On Behalf of | Aug 20, 2019 | Criminal Defense

Domestic violence is a crime that is not taken lightly, regardless of where you live. In the State of Georgia, domestic violence crimes are taken very seriously, and harsh punishments are dolled out. If you have been arrested and charged with domestic violence in Georgia, whether you are guilty or not, there are a few things that you should know. In this post, we’ll try to answer some common questions people as us after they’ve been arrested.

Q: What Is the Family Violence Act?

A: In the state of Georgia, the Family Violence Act includes the commission of assault, battery, stalking, criminal damage to property, unlawful restraint, or criminal trespass against family members, partners, or past partners.

Q: What types of relationships fall under the Family Violence Act? 

A: There are several relationships that would fall under the Family Violence Act in Georgia.

  • Past for present spouses
  • People who share children together
  • Parents and children
  • Stepparents and stepchildren
  • Foster parents and foster children
  • Partners or former partners
  • Siblings
  • Anyone who shares or has shared the same household

Q: What happens if I have been arrested for domestic violence and accuser wants to drop the charges? 

A: Unfortunately, once the charges are filed, the person who pressed charges cannot drop them; it becomes the state’s case and only they can drop the charges.

Q: What should I do if I know I’m innocent of the accusations? 

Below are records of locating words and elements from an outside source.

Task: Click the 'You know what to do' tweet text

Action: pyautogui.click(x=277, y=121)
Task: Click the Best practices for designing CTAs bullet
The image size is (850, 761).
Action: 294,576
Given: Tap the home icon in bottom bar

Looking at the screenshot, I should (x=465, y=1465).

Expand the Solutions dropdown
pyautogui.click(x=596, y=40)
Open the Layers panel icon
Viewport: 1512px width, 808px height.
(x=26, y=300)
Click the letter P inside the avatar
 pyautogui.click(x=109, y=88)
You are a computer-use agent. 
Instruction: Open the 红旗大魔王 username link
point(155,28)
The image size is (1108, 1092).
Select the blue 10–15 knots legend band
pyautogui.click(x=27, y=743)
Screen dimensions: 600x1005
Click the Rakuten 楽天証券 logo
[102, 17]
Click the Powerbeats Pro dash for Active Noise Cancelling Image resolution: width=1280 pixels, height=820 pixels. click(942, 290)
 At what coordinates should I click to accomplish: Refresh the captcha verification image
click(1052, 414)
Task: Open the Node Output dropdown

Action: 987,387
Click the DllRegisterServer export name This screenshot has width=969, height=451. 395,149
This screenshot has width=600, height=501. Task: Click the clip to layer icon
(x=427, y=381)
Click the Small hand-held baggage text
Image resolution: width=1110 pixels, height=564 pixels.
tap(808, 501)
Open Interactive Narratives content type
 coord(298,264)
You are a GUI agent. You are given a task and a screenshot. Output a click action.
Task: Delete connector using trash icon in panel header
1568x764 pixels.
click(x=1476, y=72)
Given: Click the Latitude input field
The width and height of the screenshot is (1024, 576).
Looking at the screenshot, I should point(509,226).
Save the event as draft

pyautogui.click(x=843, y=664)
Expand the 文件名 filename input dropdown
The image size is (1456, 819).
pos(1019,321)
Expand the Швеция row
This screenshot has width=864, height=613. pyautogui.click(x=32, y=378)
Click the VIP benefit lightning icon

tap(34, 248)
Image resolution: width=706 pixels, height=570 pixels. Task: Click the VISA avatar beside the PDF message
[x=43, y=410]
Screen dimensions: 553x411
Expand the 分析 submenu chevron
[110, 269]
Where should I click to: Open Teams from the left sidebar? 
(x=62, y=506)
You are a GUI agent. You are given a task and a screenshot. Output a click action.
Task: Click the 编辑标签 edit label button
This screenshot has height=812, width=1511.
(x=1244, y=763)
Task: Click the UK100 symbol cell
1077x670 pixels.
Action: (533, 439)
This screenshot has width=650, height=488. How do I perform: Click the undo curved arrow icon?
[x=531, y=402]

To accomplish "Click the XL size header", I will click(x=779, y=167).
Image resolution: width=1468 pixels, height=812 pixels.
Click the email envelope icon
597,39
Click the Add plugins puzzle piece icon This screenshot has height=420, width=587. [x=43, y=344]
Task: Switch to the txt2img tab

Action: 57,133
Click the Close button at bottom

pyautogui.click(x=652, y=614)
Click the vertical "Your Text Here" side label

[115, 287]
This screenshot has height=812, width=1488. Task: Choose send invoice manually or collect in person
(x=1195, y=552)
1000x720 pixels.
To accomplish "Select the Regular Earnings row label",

A. You may have been served with a pre-warrant, which is the court’s way of determining if there is enough evidence to make an arrest. You would need to attend this hearing, and it is best to hire an attorney to represent you and argue on your behalf. If the judge agrees with you and your lawyer, all charges will be dropped. If you cannot verify your innocence, a warrant for your arrest would be issued.

Q: I was just trying to protect myself but now I’m being sued for emotional distress. What are my options? 

A: If the case goes to trial, you risk losing everything if you don’t have an attorney representing you. The complainant will likely have an attorney, so it is in your best interest to have one as well.

Q: I was arrested for domestic violence while trying to defend a family member. Can I still be convicted? 

A: You should consult with a criminal defense immediately. An attorney can go over the facts surrounding the case, to determine your options going forward.

Q: I was wrongly accused and can prove it. Will there be any consequences for the person who called the police on me? 

A: If you have substantial evidence that the assault never took place, the person who filed charges against you will be charged with a crime. It is illegal to file a false police report. You are going to need an attorney to present the evidence to the court, and clear your name first.

Q: After 20-years of marriage, we had a fight and I made a mistake. Now the state is charging me with Simple Battery Family Violence, but we are still together and happy. What can we do?

A: You will need to consult with a criminal defense attorney to discuss your case. If your spouse chooses not to file charges against you, your attorney can apply for spousal immunity. This means that your spouse won’t have to testify against you, increasing your chances of having the charges dropped.

Q: I was arrested for Family Battery after another party called the police. She wasn’t even there. My spouse doesn’t want to file charges. What should I do?

A: Again, the state can press charges, even if your spouse chooses not to. An experienced criminal attorney may be able to get the charges dropped during the hearing stage.

If you have been arrested for domestic assault/battery, you are going to need a criminal defense lawyer. Whether you are guilty or not, you are going to need an experienced professional on your side.